The clamping structure (7) comprises a clamping seat (701), a clamping plate (702), a rotary groove (703) and a rotary rod (704), wherein the clamping seat (701) is arranged at the top end of the rotary disc (4).

2. The pneumatic riveter of claim 1, wherein a rotary groove (703) is formed on one side of the clamping seat (701);

A rotating rod (704) is inserted into the rotating groove (703), and a clamping plate (702) is arranged on one side of the rotating rod (704).

3. A pneumatic riveter as claimed in claim 1, wherein a plurality of clamping holders (701) are provided, the clamping holders (701) being distributed in a ring shape on top of the rotating disc (4).

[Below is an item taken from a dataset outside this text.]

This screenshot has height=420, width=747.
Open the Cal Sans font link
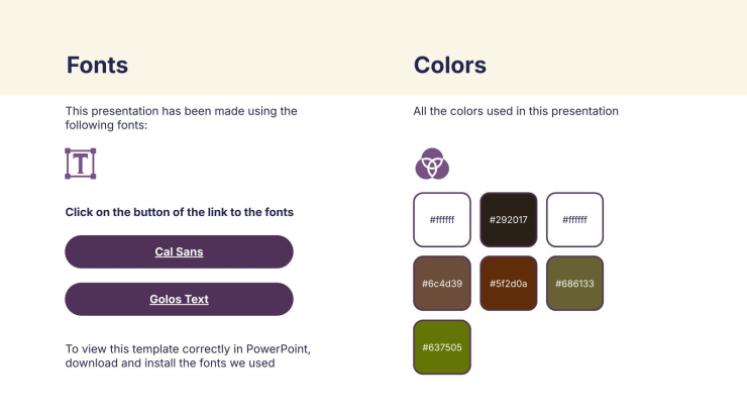(179, 252)
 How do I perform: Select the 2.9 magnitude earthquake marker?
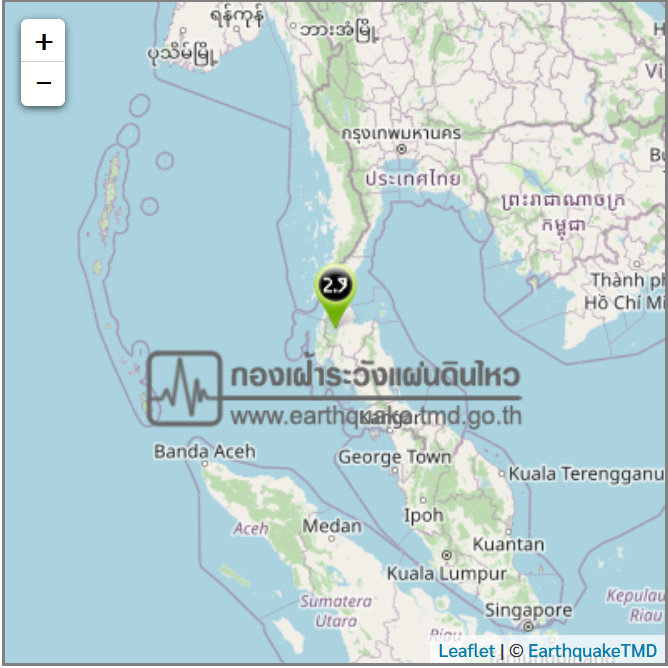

4. A pneumatic riveter as claimed in claim 3, wherein the inner side of the rotary groove (703) is provided with an internal thread, the outer side of the rotary rod (704) is provided with an external thread, and a threaded connection is formed between the rotary groove (703) and the rotary rod (704).

5. A pneumatic riveter according to claim 1, characterized in that the auxiliary structure (6) comprises a servo motor (601), a first gear (602) and a second gear (603), the servo motor (601) is arranged on one side of the inside of the workbench (1), the first gear (602) is arranged on the outer side of the output end of the servo motor (601), a second gear (603) is arranged on one side of the first gear (602), and the top end of the second gear (603) is connected with the bottom end of the rotary disc (4).

6. A pneumatic riveter according to claim 5, wherein a plurality of teeth are provided on the outer sides of the first gear (602) and the second gear (603), and the first gear (602) is meshed with the second gear (603).

7. The pneumatic riveting machine according to claim 1, wherein the limiting structure (5) comprises a limiting rod (501), a limiting groove (502) and balls (503), the limiting groove (502) is formed in the top end of the workbench (1), the limiting rod (501) is arranged in the limiting groove (502), the balls (503) are arranged at the bottom end of the limiting rod (501), and the top end of the limiting rod (501) is connected with the bottom end of the rotary disc (4).